A plaintiff company undergoing an ex parte reexamination appeal, at the behest of Cisco Systems Inc., of plaintiff’s patent issued in 2005, cannot challenge a regulation of the U.S. Patent and Trademark Office that regulates the appeal process in these circumstances, as an Alexandria U.S. District Court says that plaintiff’s request is not ripe for a court to decide.

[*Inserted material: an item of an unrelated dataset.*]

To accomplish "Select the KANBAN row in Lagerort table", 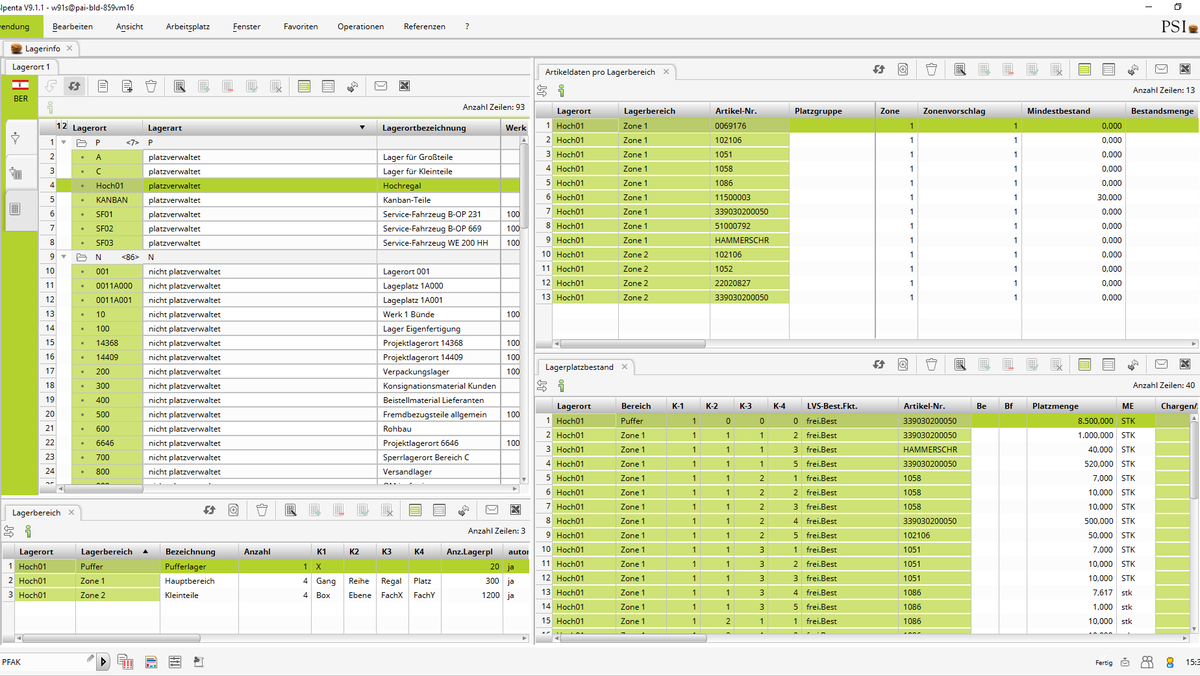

In this dec action, plaintiff SSBG, a patent owner in the midst of an ex parte reexamination appeal to the Board of Patent Appeals & Interferences, challenges a PTO regulation – 37 C.F.R. §1.303 – as being “in excess of its statutory jurisdiction, authority or limitations or short of statutory right.” According to plaintiff, although 35 U.S.C. §§141 and 306 allow a patent owner aggrieved by an adverse BPAI reexamination decision the option of appealing to the Court of Appeals for the Federal Circuit or filing a civil action for review in the D.C. District Court, the challenged regulation impermissibly limits a patent owner to a Federal Circuit appeal.

Plaintiff’s request for a judgment declaring the validity or invalidity of the challenged regulation is unripe because 1) the BPAI has not yet rendered an adverse decision that would allow SSBG to seek court review of that determination, making the purported hardship contingent and speculative; 2) plaintiff has not demonstrated that the challenged regulation create an immediate, direct and significant hardship altering its day-to-day activities; and 3) any hardship is remediable by 28 U.S.C. §1631. Plaintiff does not present a justiciable case or controversy, and there is no jurisdiction to reach the merits of whether the regulation at issue contravenes 35 U.S.C. §306.

Sigram Schindler Beteiligungsgesellschaft MbH v. Kappos (Ellis, J.) No. 1:09cv935, Dec. 18, 2009; USDC at Alexandria, Va. VLW 010-3-012, 22 pp.